Nun meine "FORDERUNG" an die Insider, ausser Hecht, was geht noch an Raubfisch?
- Zander?
- Barsch?
- Wels?
- was ist mit Saibling und Forelle?
- Renken? - wobei, da passt meine Ausrüstung nicht|uhoh:.
- eine aktuelle "Gesetzgebung"(Köder, Ruten, Setzkecher, Besonderheiten...... usw.) für Österreich(Tirol) wäre ganz Hilfreich.

Auf ein nettes Treffen vor Ort, freuen wir uns immer.

Für Hilfreiche Antworten bedanke ich mich schon jetzt und hier|supergri.


----------



## Talbot (17. Juni 2007)

*AW: Walchsee Tirol / Urlaub und mehr .............*

Na ja,
das was ich wissen muß(Gesetzliche Regelung) hab ich dank Google. Für die vielen Tips, Danke.
Den Rest(also fast alles) schau ich dann halt mal vor Ort.
Unabhängig von der Informationsflut hier auf meinem Fred, z.B.:
- http://www.anglerboard.de/board/showthread.php?t=103066
- http://www.anglerboard.de/board/showthread.php?t=100800
- http://www.anglerboard.de/board/showthread.php?t=102029
und auch noch andere, eine Frage:
Wollt ihr eure Geheimnisse nicht lüften, oder woran liegt es das so wenig auf Anfragen geantwortet wird?

Ich möchte gar keine Diskussion vom Zaun brechen(dafür ist mein Urlaub zu nah), aber es fällt schon auf das da wenig kommt.

Der, der bald im Erholungsurlaub ist, und hoffentlich Fischkontakt hat, wünscht euch alles Gute.


----------



## Hakengrösse 1 (18. Juni 2007)

*AW: Walchsee Tirol / Urlaub und mehr .............*

Mönsch Hubert!
Kann doch nicht sein, dass einem hier nicht geholfen wird!
Ich kenne Euer Domzil überhaupt nicht aber hoffe, dass noch die eine oder andere Antwort kommt. 
Wenn Ihr mal ernsthaft nach Fehmarn wollt, kann ich da schon mehr ( inzwischen) helfen.


----------



## bazawe (18. Juni 2007)

*AW: Walchsee Tirol / Urlaub und mehr .............*

@Talbot

ich habe früher öfter am Walchsee gefischt, ein guter Bekannter ist auch heute noch fast jedes Wochenende dort (Dauercamper). Hechte werden regelmäßig beim schleppen gefangen (meistens von Einheimischen), Zander seltener, Barsche sind ganz gut vertreten und vor allen Dingen kann man ganz gut Renken fischen. 
Was mich vom Walchsee fernhält, ist der ganze Trubel untertags, angefangen bei den Badegästen über Surfer, Wasserskifahrer und die vielen Freizeitkapitäne in ihren Tretbooten. Wenn es dann Abends ruhiger wird, darf man nicht mehr fischen (meines Wissens bis 20:00 Uhr).

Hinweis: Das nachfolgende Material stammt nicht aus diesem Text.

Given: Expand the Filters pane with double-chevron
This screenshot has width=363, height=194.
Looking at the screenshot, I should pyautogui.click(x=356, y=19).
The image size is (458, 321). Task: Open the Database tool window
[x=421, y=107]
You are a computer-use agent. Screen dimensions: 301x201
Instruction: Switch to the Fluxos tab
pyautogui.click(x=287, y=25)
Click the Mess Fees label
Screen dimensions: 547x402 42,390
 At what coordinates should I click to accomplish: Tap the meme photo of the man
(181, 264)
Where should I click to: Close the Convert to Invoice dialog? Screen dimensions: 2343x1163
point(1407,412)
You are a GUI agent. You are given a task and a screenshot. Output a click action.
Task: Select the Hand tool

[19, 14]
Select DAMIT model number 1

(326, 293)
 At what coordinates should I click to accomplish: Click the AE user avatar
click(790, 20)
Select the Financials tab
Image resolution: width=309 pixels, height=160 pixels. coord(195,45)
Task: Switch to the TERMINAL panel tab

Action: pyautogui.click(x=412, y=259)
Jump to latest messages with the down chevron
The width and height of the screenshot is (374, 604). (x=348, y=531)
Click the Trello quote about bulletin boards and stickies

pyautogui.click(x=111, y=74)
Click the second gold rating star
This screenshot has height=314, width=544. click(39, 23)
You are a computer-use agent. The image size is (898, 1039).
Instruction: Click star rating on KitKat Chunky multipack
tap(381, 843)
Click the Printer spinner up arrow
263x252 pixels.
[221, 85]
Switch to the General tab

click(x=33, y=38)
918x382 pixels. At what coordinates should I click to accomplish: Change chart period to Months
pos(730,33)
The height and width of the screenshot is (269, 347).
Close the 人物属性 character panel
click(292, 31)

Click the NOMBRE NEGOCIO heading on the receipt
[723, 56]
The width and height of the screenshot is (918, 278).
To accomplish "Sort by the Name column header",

Hoffe Dir ein wenig geholfen zu haben

Gruß bazawe


----------



## maesox (18. Juni 2007)

*AW: Walchsee Tirol / Urlaub und mehr .............*

Man darf bis eine Std nach Sonnenuntergang fischen

Auf Raubfisch ist`s ein nicht ganz einfaches Wasser!! Zum Anderen mit Sicherheit eines der besten Renken u Saiblingsgewässer Deutschland`s !!!!#6


----------



## bazawe (18. Juni 2007)

*AW: Walchsee Tirol / Urlaub und mehr .............*

@maesox

Hallo Matze,

gemeint ist nicht der Walchen- sondern der Walchsee in Tirol.


----------



## maesox (19. Juni 2007)

*AW: Walchsee Tirol / Urlaub und mehr .............*

uuuuuuuuuuuups,sorry|rolleyes|rolleyes Tut mir leid,man wird eben auch älter


----------



## Talbot (20. Juni 2007)

*AW: Walchsee Tirol / Urlaub und mehr .............*

Soderle,
Morgen früh gehts los, ob Erfolgreich oder nicht, erfahrt ihr hier#6.


----------



## Talbot (11. Juli 2007)

*AW: Walchsee Tirol / Urlaub und mehr .............*

Moin,
hallo zusammen, nachdem in Tirol bis Donnerstag Regen angesagt waren, haben wir uns entschlossen den Rest des Urlaubs zu Hause zu verbringen. Die Entscheidung scheint ja nicht falsch zu sein, denn hier ist es wenigstens Trocken :m.

Zum Urlaub selber:
Nachdem wir Donnerstag losgefahren sind, und beide "Reparaturtermine" fürs WoMo früher erledigt hatten als geplant, erreichten wir schon Freitag Vormittag unser Ziel und konnten uns einen sehr schönen Seeplatz aussuchen.
Die ersten Tage bis Dienstag waren schön und sonnig, danach 2 Tage Durchwachsen, wieder 3 Tage..... naja trocken, 2 Tage "schönes" Wetter und dann 3 Tage Dauerregen, Samstag wieder sehr schön und für Sonntag Abend schon wieder Gewitter angesagt :r.
Also entschlossen wir uns Sonntagmorgen einzupacken und Montag Richtung Heimat zu fahren. Zum glück packte ich recht zügig den ganzen Krempel zusammen und bekam alles noch trocken eingepackt, denn anstatt Sonntag Abend kam das Unwetter um ca. 14:00 Uhr |uhoh:.

Ja Angeln.............,
gibst nicht viel zu berichten. Nach mehreren Angriffen vom Ufer aus, deren Ergebniss = eine schöne Schleie, der Rest nur Brassen waren, habe ich auch mal für einen Tag ein Boot gemietet, Ergebniss = NULL |evil:.
Also nichts mit meinem Ü1 m Hecht.

Ach, eins noch was mir übel Aufgestossen ist:
Die Angler vor Ort, ob Touris oder Einheimische, gehen ziemlich Unachtsam mit ihrem Material um, und gefährden damit die anderen Tiere(Flugmaterial) am See. 
Ein Blesshuhn hab ich mit dem Kecher eingefangen und dann einen Haken, der duch beide Füße ging, entfernt. Eine Ente, die einen Futterkorb mit Montage also Haken im Flügel und Bein hatte, habe ich leider nicht einfangen können und diese ist auch wahrscheinlich verendet, denn ihre 6 Jungen waren danach nur noch alleine Unterewegs  .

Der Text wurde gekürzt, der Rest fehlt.